Uptone Pictures, a Raleigh production company, is producing the film, to be released in 2015 to coincide with the 150th anniversary of the end of the war. “Union Bound” is based on the diary of Joseph Hoover, a Union soldier who fought with the 121st Infantry of New York, was imprisoned in Andersonville in Georgia, and later escaped with the help of slaves from a prison in Florence, South Carolina, before making his way back to his unit. (See sidebar for more on Hoover and the diary.)
When producer Michael Davis of Uptone first saw a transcription of the diary, he knew it was a story that would translate to film. “I saw this as an adventure piece … a very interesting story that had to be told,” Davis said. Jim Young, a slave, befriended Hoover in his escape. Rather than have battle scenes be the focus, “Union Bound” is more about the relationship between Joseph and Jim, and how that relationship is changing Joseph, Davis said. The Hoover diary offers “a written testament” that the Underground Railroad not only helped to free slaves, but also helped Union soldiers, Davis said.
Directory Harvey Lowry (his film credits include work on “A Beautiful Mind” and “The Curious Case of Benjamin Button”) also was fascinated by the realism of the story. “It’s a true story. These people actually went through all of his,” Lowry said. “It’s amazing that someone can make that kind of journey being hunted the entire time.”
The film “feels more like an adventure than a Civil War movie,” said Stone. He compares it to “The Adventures of Huckleberry Finn.” The film has “prison camps, an escaped fugitive story, the aid that they encounter from slaves along the way,” he said. “The Jim character becomes a hero in his own right,” Stone said. Stone (son of film director Oliver Stone) has directed “Greystone Park” and acted in numerous films, including child roles in his father’s films “Wall Street” and “JFK.”

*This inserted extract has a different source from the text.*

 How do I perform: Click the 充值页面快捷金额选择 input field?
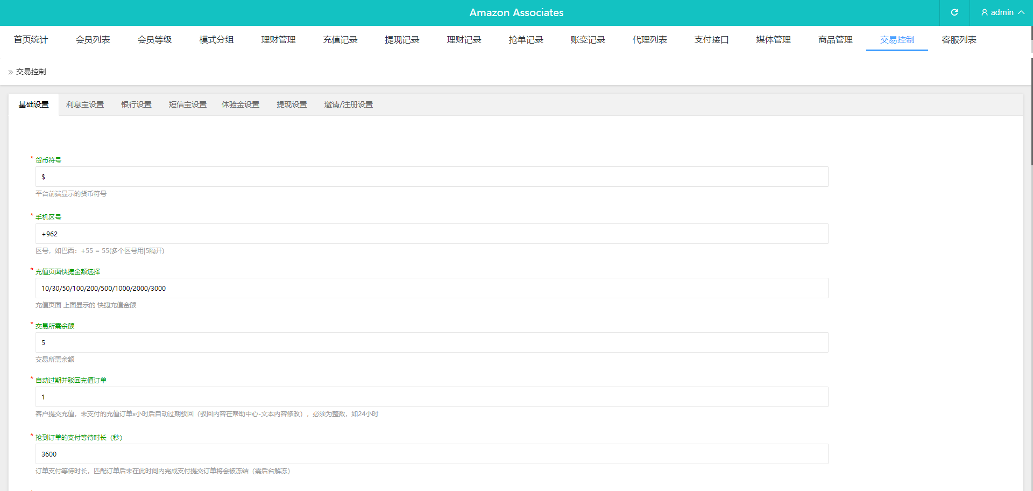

Tank Jones, who plays Jim, was fascinated by the story’s connection to the Underground Railroad, and that Jim would risk his life for a Union soldier. “He’s the most emotionally complex character I’ve ever read for,” Jones said. “He goes through a lot. It’s emotionally draining.” The film portrays the humanity and compassion of those who were in slavery, he said. “Even though Jim had the mind of a slave, he knew the difference between right and wrong…. Even though he had been told Yankees were devils, still, reason prevailed,” Jones said.
Wayne, who plays Tom, the character who escapes with Joseph, said he has always wanted to act in a historical film (previous films include “Frat Party” and “To Save a Life”). One challenge is “trying to find the right accent, and the right cadences of the character,” he said. Because recordings are not available, it’s difficult to know how an accent from the time sounded. At first, Wayne decided against an accent, but soon devised one. “I call it my New England mashup,” he said. He and other cast members are in period costume, and while there is not much makeup, there is “a lot of dirt,” Wayne said. “We’re constantly getting dirty and then cleaning up.”
Authenticity in costuming and props is important to the film, Davis said, and Stagville and Horton Grove are ideal spots for filming. The slave quarters and plantation house at Stagville are authentic, and Horton Grove has woods, grasslands, ponds and other types of topography, all available without having to travel, he said.
Shooting in wild terrain requires a little more time – you don’t want to harm the terrain – but is worth it, said Duane Journey, the assistant director who sets up the shots. Filming will continue later inside the plantation at Stagville. “That’s the kind of beautiful location that you can’t repeat, even with a lot of money,” Journey said.